ベレー帽の季節がやってきた! パリの素敵なベレー帽と、その被り方

 
モノトーンコーデが主流となるパリの冬、マダムたちの差し色テクニックにはハッとさせられます。
差し色として使われるのはインナー、マフラーやバッグ、手袋、そしてもちろん帽子も。
少しの色が加わるだけで、モノトーンコーデに躍動感が出るようです。

パリの冬は曇りか雨であることがほとんどで、風も強く、冷たいです。
そのため帽子が増える理由については、防寒のほかに「強い風が吹いても髪が乱れないから便利」という意見がありました。
 



ベレー帽の季節がやってきた! パリの素敵なベレー帽と、その被り方

※バスク・ベレーの専門店「LAULHÈRE(ロレール)」のベレー帽。

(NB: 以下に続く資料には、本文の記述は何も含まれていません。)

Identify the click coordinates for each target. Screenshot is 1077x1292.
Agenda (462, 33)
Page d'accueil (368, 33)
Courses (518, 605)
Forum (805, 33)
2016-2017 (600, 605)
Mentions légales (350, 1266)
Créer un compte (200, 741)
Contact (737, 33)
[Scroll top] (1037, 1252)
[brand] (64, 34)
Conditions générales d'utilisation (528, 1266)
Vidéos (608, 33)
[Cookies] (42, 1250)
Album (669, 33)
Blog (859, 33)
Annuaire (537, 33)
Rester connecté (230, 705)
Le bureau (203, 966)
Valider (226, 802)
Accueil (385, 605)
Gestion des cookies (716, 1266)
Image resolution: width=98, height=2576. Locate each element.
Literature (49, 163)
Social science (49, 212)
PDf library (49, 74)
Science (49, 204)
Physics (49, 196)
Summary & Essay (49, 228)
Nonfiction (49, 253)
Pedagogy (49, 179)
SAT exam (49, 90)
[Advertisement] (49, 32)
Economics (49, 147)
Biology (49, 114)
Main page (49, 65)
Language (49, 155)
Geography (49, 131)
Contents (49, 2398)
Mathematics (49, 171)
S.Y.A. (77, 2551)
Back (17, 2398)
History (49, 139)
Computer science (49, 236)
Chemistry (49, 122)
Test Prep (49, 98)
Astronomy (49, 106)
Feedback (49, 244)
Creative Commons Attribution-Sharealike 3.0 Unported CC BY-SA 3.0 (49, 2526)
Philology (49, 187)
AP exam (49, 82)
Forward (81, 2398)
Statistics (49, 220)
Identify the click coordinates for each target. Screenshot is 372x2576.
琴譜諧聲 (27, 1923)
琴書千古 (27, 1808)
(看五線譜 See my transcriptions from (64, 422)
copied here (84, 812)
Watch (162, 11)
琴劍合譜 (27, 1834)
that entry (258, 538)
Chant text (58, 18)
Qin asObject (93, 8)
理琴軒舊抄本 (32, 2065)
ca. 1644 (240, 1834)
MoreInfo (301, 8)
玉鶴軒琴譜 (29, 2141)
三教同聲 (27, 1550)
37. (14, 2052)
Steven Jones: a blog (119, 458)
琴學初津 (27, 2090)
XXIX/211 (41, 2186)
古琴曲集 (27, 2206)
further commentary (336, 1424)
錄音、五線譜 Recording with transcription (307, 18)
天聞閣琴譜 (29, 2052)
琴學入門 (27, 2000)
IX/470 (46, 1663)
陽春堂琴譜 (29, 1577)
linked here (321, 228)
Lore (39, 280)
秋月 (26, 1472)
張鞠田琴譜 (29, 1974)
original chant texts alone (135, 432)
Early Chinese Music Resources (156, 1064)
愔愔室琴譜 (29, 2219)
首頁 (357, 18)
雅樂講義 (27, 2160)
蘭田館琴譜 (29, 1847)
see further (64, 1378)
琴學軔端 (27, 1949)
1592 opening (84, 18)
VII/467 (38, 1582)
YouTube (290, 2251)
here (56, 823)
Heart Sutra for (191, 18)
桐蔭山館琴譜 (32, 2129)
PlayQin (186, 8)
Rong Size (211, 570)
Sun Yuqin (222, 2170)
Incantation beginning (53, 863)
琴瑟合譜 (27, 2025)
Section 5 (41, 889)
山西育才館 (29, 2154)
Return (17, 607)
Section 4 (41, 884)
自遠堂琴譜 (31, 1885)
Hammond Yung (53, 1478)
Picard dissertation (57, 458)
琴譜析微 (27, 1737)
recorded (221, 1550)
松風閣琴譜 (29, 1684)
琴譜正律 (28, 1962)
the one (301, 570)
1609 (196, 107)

昔、羊飼いたちは地域別で見分けがつくように、各村で異なるパッチ(紋章)をベレー帽に付けていました。これにインスパイアされたのが写真(右)のデザインです。

 
ベーシックなデザインもさることながら、たまに見かける素敵なデザイン。
ベレー帽はフランス人のシンボルだけに、ユニークなものがたくさんあります。
たとえば現在開催中のラグビー・ワールドカップでも、フレンチサポーターのための特別なベレー帽が発売されていました。
(カラーはブルーで無地、小さなフランスの国旗付き。ブルーは仏スポーツ界でユニフォームによく使用されています)
 



ベレー帽の季節がやってきた! パリの素敵なベレー帽と、その被り方

※もう一つのベレー帽ブランド「Le Béret Français(ル・ベレー・フランセ)」。頭頂部に赤いチョボ(短いひも状の飾り)が付いたシリーズが可愛いです。

 
ベレー帽は「ほとんどの頭の形に合う」と言われています。
被り方に正解はないようですが、パリジェンヌを見ていると、額を見せるように後ろ側に被るという方か、アシンメトリーな被り方が多いですね。
一方フランスのファッション誌では「自分に一番似合う被り方を。大きなイヤリングや派手なジュエリーは避けて、エフォートレスで」とありました。

このエフォートレス(頑張りすぎない、気楽に)とは、彼女たちの合言葉のように思います。
肩の力を抜いたスタイルは、ファッションやメイクだけでなく帽子にも表れているのですね。